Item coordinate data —

----

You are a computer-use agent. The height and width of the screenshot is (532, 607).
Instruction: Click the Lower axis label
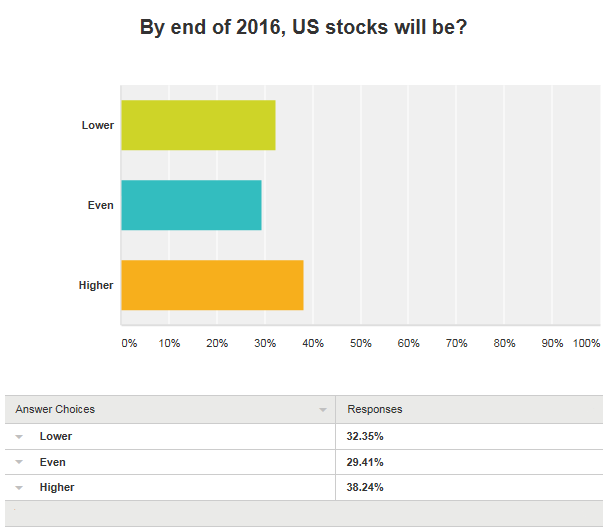(x=98, y=125)
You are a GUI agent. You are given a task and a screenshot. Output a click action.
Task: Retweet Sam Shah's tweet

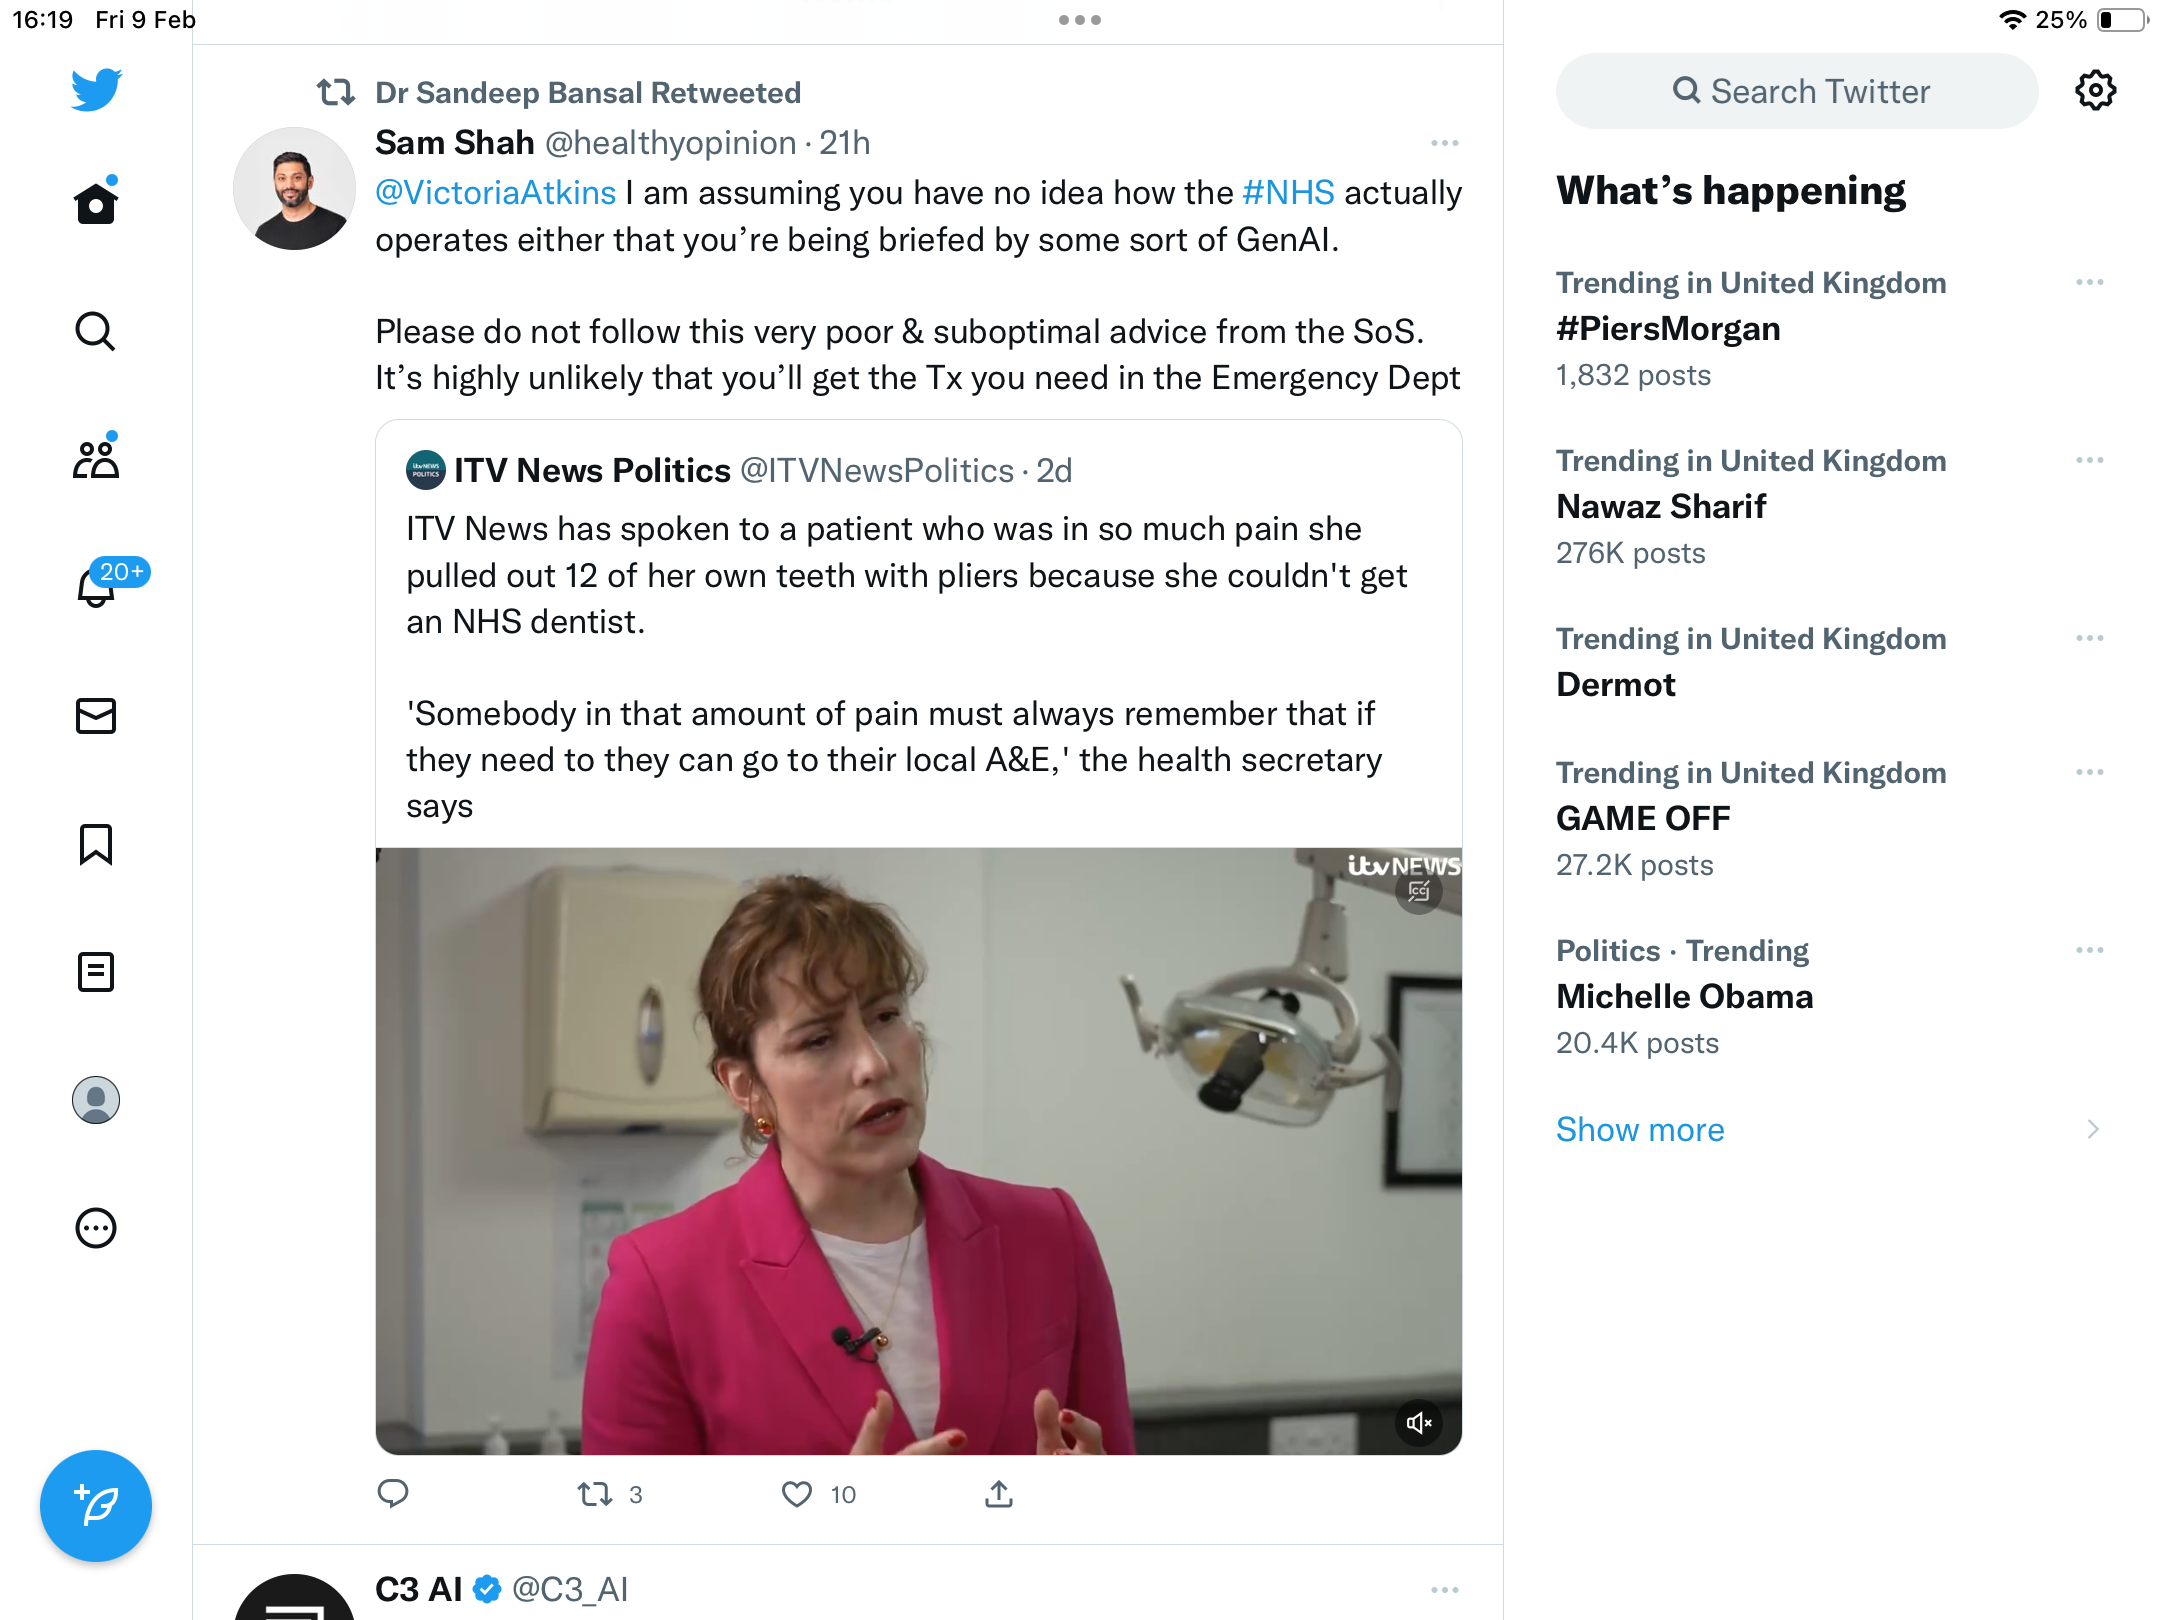pos(595,1494)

----

Exercise details — Output every line of the records above exactly as they appear, leaving the pictures out of your answer.

Answer to the exercise —
You are a computer-use agent. The height and width of the screenshot is (532, 607).
Instruction: Click the Lower axis label
(x=98, y=125)
You are a GUI agent. You are given a task and a screenshot. Output a click action.
Task: Retweet Sam Shah's tweet

pos(595,1494)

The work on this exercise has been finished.